On the other hand, these changes may indeed have some potentially positive effects; e.g., milder winters with reduced freezing of soils. This could increase the active soil layer moisture and, in turn, increase ground water recharge and river base flows (especially in Europe and North America). Following from this, one might expect that a deficit in surface water supply might be compensated for by increased groundwater reserves. In Europe, groundwater accounts for 60% of the domestic and drinking water supply, and further intensification of ground water withdrawals in some areas may cause serious problems, influencing riverine run off, contributing to earth surface subsidence and the elimination of vegetation due to, inter alia, salt water intrusions. Moreover, the accelerated infiltration of surface water into aquifers as a consequence of groundwater withdrawals may enable the transfer of pollutants from the land surface to the groundwater system. In fact, only confined aquifers capped with impermeable clay layers are protected from such infiltration by land-based, anthropogenic pollutants.
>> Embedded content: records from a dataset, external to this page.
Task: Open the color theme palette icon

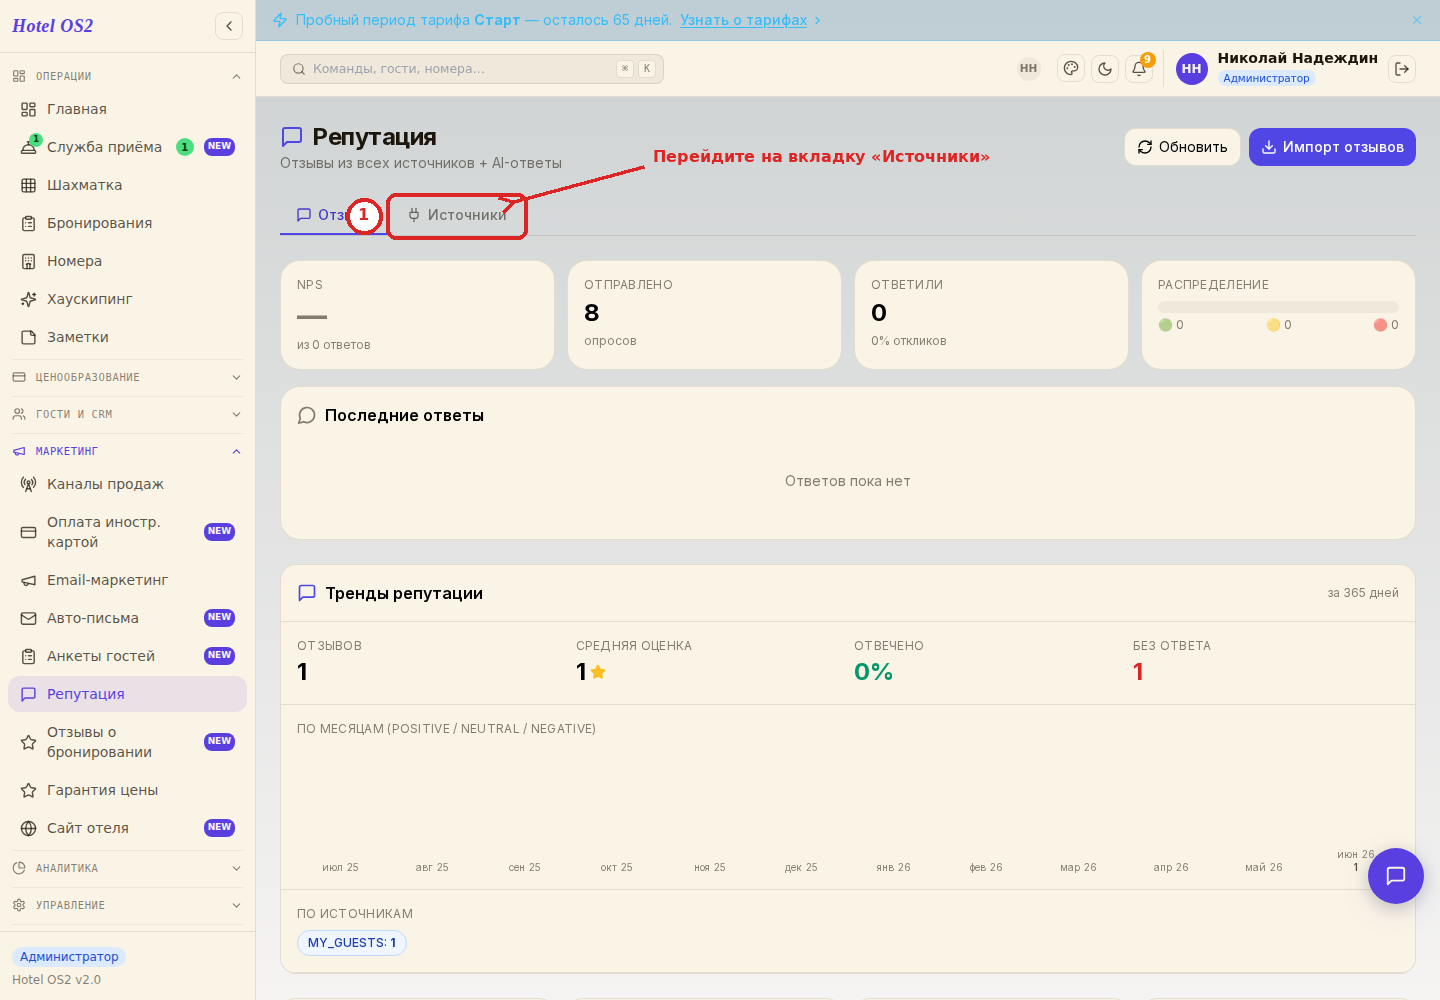Action: [1071, 69]
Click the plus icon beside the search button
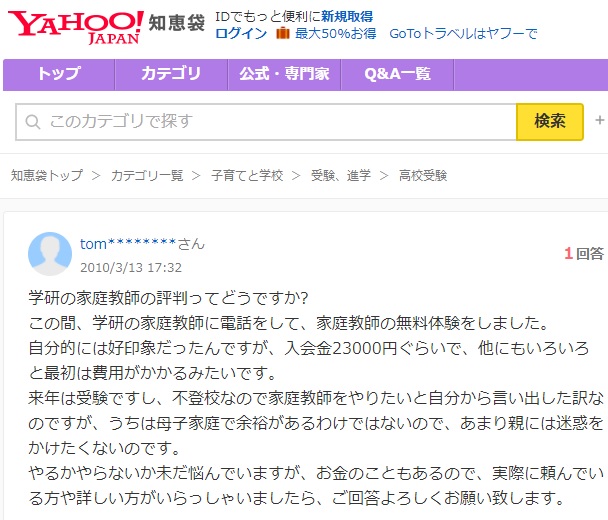Screen dimensions: 608x520 (x=599, y=120)
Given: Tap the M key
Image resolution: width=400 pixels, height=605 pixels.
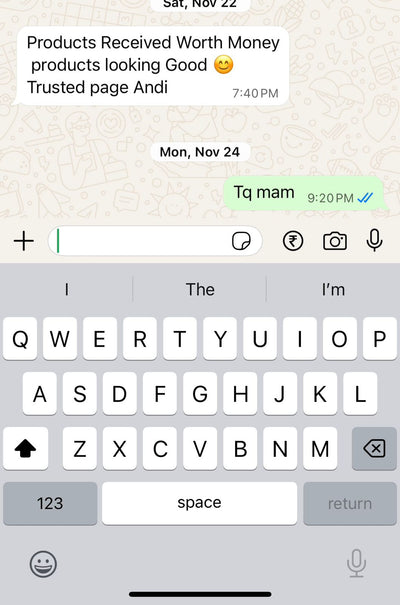Looking at the screenshot, I should [x=320, y=448].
E. Plant cover as a moderating factor in energy and water flows, nutrient circulation, and ecosystems

By integrating data from different types of ecosystems, Varlygin and Bazilevich (1992) have demonstrated that energy and water are the two key factors driving primary productivity, and, thus, driving the pattern of succession in the development and type of climax ecosystem. They stated that, in boreal, subpolar and polar regions (with exception of arid areas), primary production increases proportionally with heat inflow. In subboreal, subtropical, and tropical regions, primary production is correlated with water availability (Figure 4.1). This trend is, to a significant extent, susceptible to modification by anthropogenic actions and the elimination of plant cover that affects water yield and seasonal distributions of flow. There is some experimental evidence that suggests that artificial plantations of fast growing trees (e.g., eucalyptus and pine), while restoring plant cover, does not restore water (out) flows to the natural, forested community state. Coupled to this is the observation that "smaller basins (with similar pedological material) release less water than larger ones" (Adokpo Migan 2000). Ryszkowski (1998) has demonstrated that, on agricultural lands with high levels of plant biomass, the heat budget has a lower variability and a reduced range of extreme temperatures. Furthermore, buffer strips in the landscape can help to reduce nutrient loss to aquatic systems and stabilise water dynamics.
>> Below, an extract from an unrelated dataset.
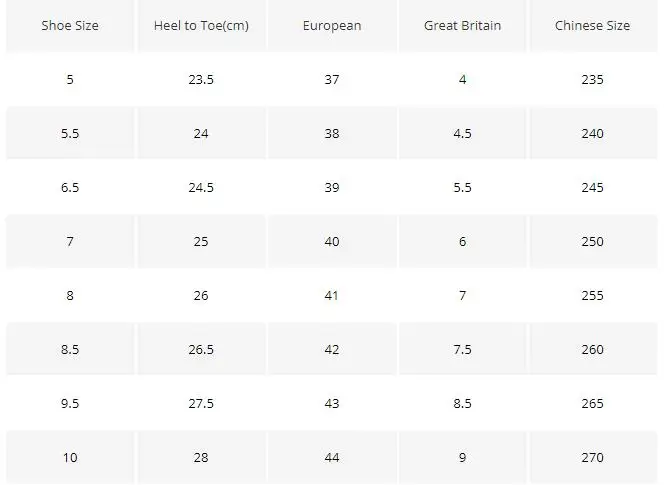Select shoe size 10 cell
The width and height of the screenshot is (664, 485).
70,457
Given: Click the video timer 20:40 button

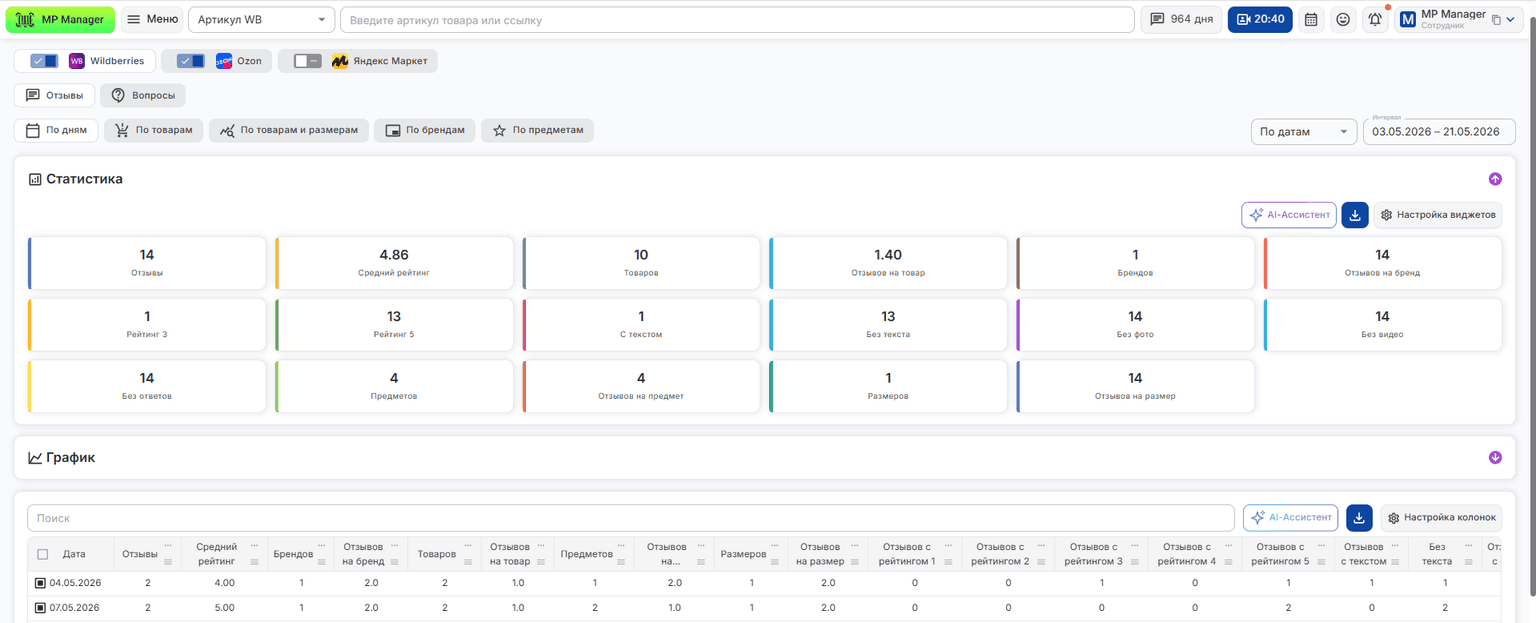Looking at the screenshot, I should [1260, 19].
The shaping an optimal plant cover structure, from the point of view of the sustainability freshwater resources and other socio-economic priorities within a given region, required the use of forecasting or prognostic models.

F. The role of aquatic macrophytes in the restoration and management of freshwater ecosystems

Aquatic macrophytes, in most of freshwater ecosystems, play a central role in the regulation of the nutrient dynamics, and, in consequence, can act to buffer these systems from eutrophication (Jeppesen et al. 1998). Similarly, such plants can help to enhance fish production (Petr 2000).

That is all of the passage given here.